As a way curbing the spread of covid-19 at the event the organizers have limited the field to 20,000 runners. Race entrants are required to provide proof of COVID vaccination or take an on-site COVID test that yields a negative result before the race Participants are then issued a bracelet that must be worn through completion of the race, as proof of compliance. Runners must comply with local face masks requirements, and while using race transportation, but masks are not required during the marathon.

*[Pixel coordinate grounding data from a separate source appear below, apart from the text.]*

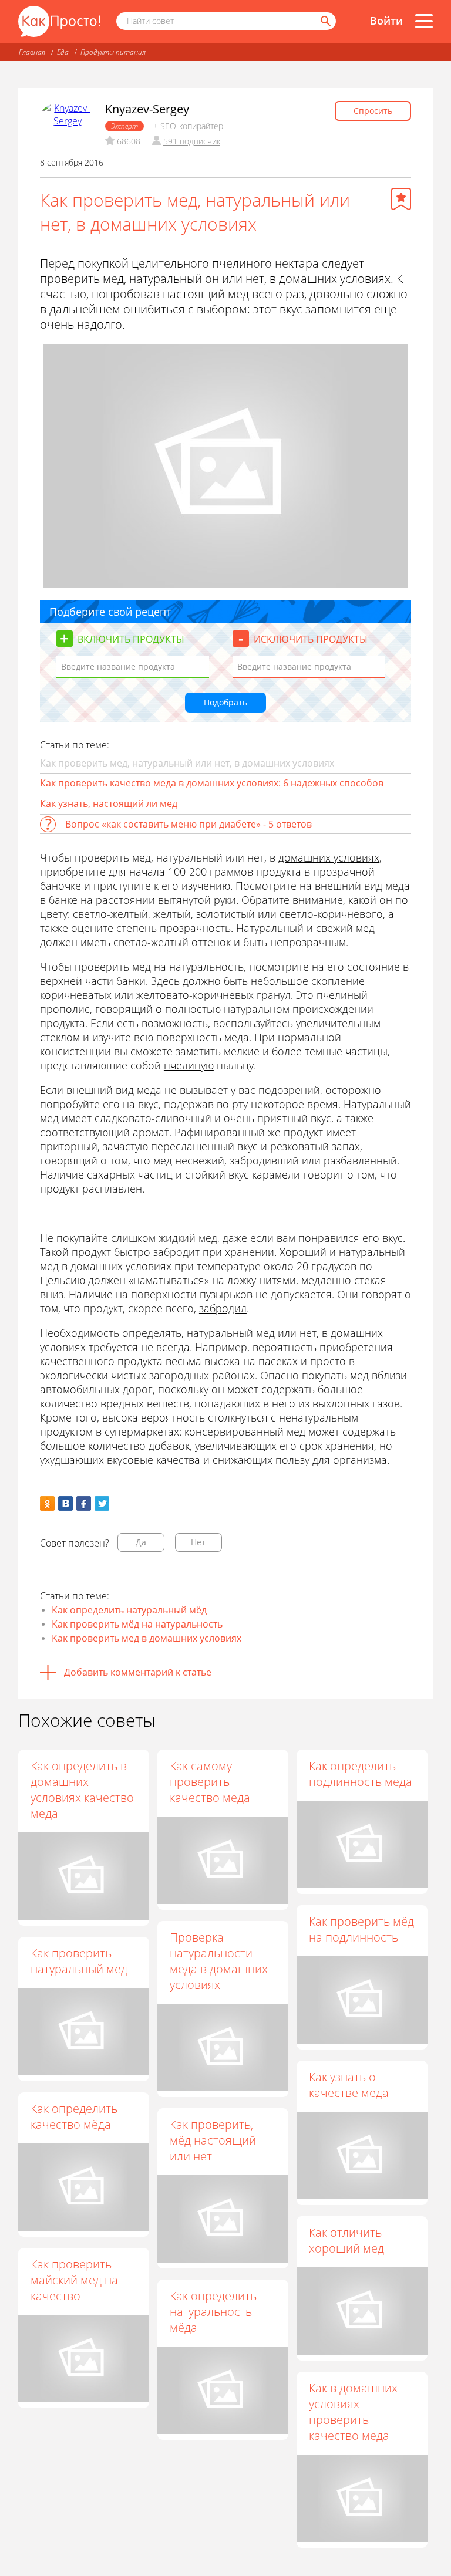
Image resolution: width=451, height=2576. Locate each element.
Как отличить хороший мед (346, 2240)
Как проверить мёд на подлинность (361, 1929)
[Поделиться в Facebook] (83, 1503)
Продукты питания (113, 52)
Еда (63, 52)
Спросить (373, 110)
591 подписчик (191, 141)
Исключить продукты (311, 639)
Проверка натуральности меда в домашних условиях (219, 1961)
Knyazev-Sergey (147, 109)
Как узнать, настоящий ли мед (108, 803)
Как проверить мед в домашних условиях (146, 1638)
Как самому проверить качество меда (210, 1781)
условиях (148, 1266)
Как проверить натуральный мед (79, 1961)
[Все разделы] (424, 21)
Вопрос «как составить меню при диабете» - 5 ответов (188, 824)
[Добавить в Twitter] (102, 1503)
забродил (223, 1308)
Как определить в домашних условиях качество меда (82, 1789)
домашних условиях (328, 857)
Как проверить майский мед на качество (74, 2280)
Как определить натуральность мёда (213, 2311)
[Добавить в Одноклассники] (47, 1503)
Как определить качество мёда (74, 2116)
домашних (96, 1266)
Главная (32, 52)
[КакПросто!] (59, 21)
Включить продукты (131, 639)
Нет (198, 1542)
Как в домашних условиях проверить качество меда (353, 2411)
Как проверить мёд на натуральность (137, 1624)
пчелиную (189, 1065)
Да (141, 1542)
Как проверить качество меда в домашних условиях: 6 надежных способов (211, 782)
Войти (386, 20)
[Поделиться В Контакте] (65, 1503)
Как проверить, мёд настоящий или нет (213, 2140)
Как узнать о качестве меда (349, 2085)
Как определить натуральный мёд (129, 1609)
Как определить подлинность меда (360, 1774)
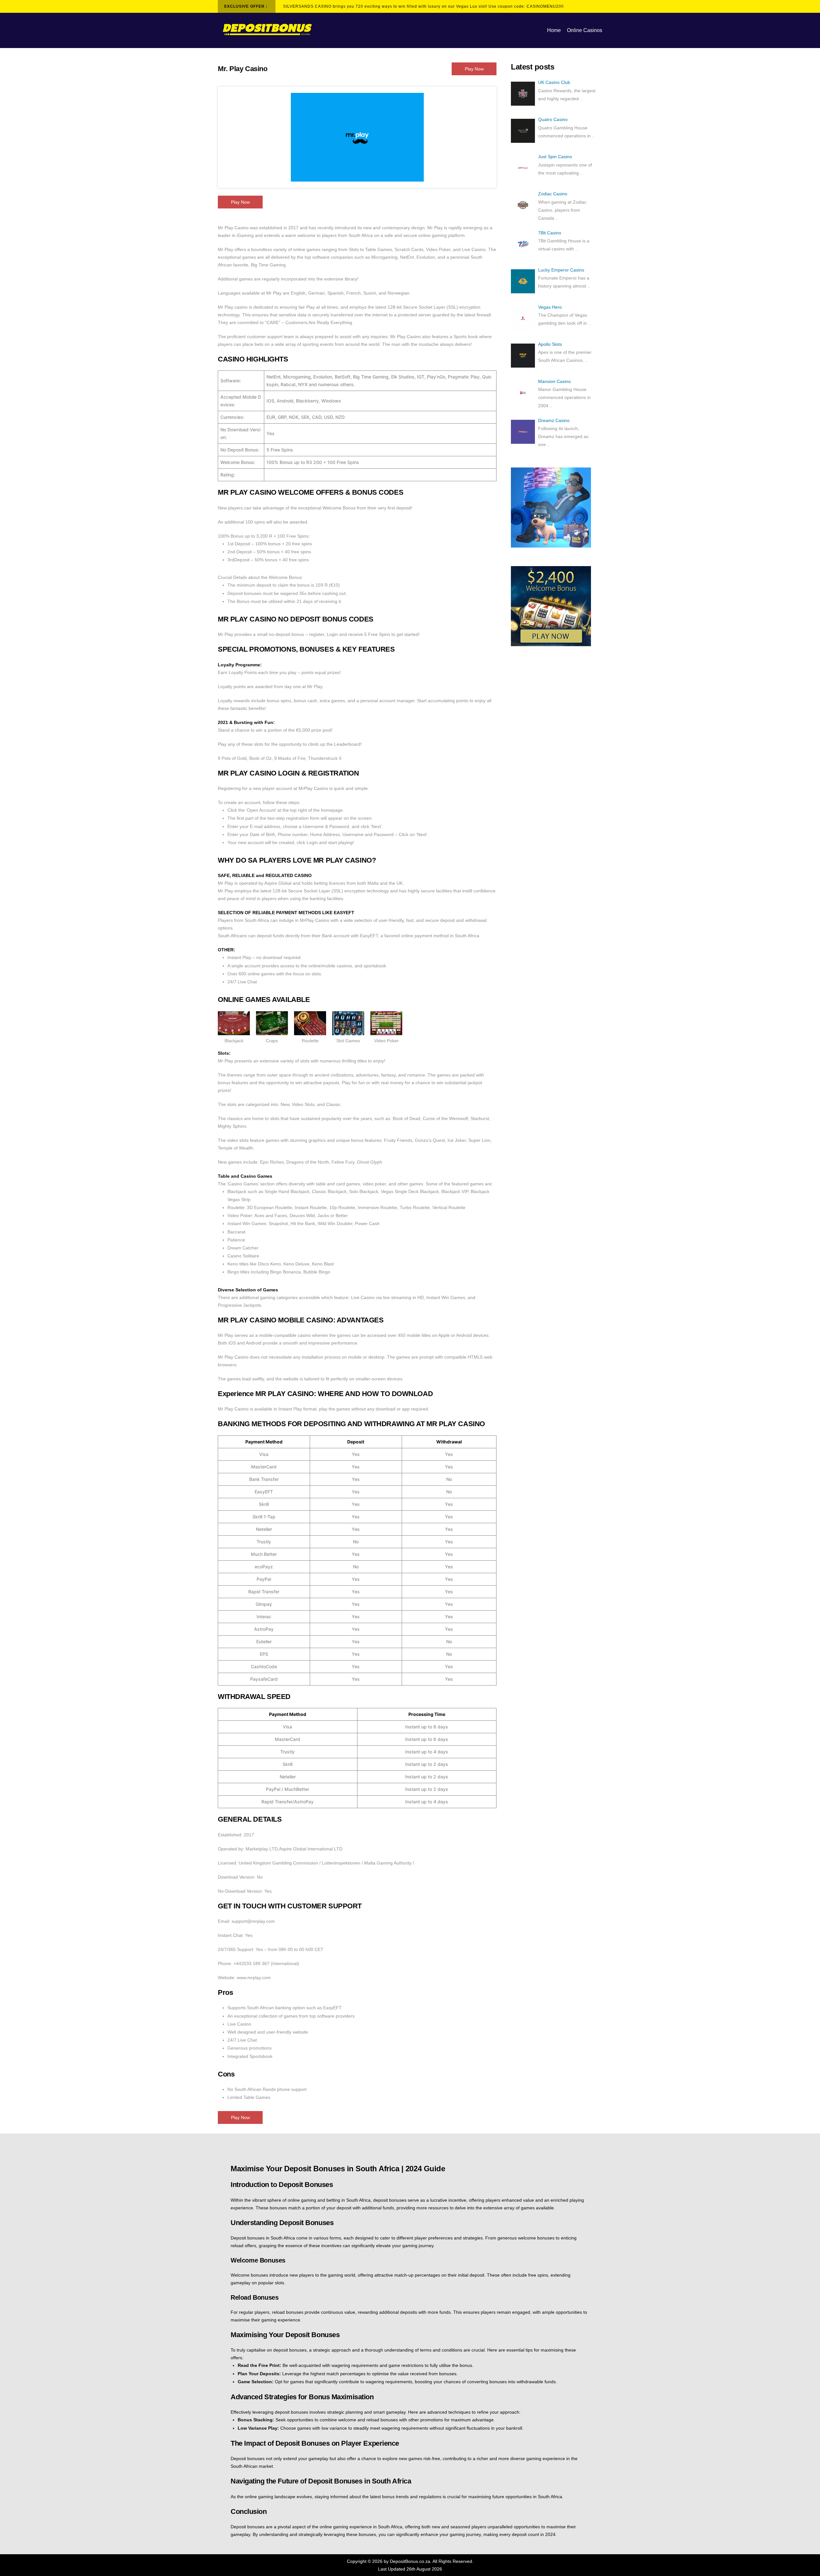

The marathon distance is officially 42.195 kilometres as sanctioned by World Athletics. The start is in the town of Hopkinton and the first 6 miles (9.7 km) are downhill through Ashland and into the city of Framingham. Leaving Framingham, the runners enter the town of Natick, before passing through the “Scream Tunnel” at mile 12. This area is lined by young women from the nearby Wellesley College who request kisses from runners, a tradition that has been in place for more than 100 years. At mile 15, there is a large downhill section, followed by a 0.75-mile (1.21 km) climb at mile 16 crossing the Yankee Division Highway. The runners take a right turn onto Commonwealth Avenue in Newton before starting the first of the four Newton Hills.
The first hill is a steep 1,200-yard (1,100 m) climb, the second about 0.25 miles (0.40 km), the third a steep 800 yards (730 m) before the runners start the infamous “Heartbreak Hill” at just after mile 20. At half a mile long and with a 3.3% percent incline, it is not especially difficult, but due to the hill being 20 miles (32 km) into the race, it is still feared as the runners’ legs are usually tired at this point.The course is mostly downhill to the end, and passes through Boston College before entering Cleveland Circle and Kenmore Square, where there are many spectators.The final mile has a slight incline, before it flattens off to finish on Boylston Street.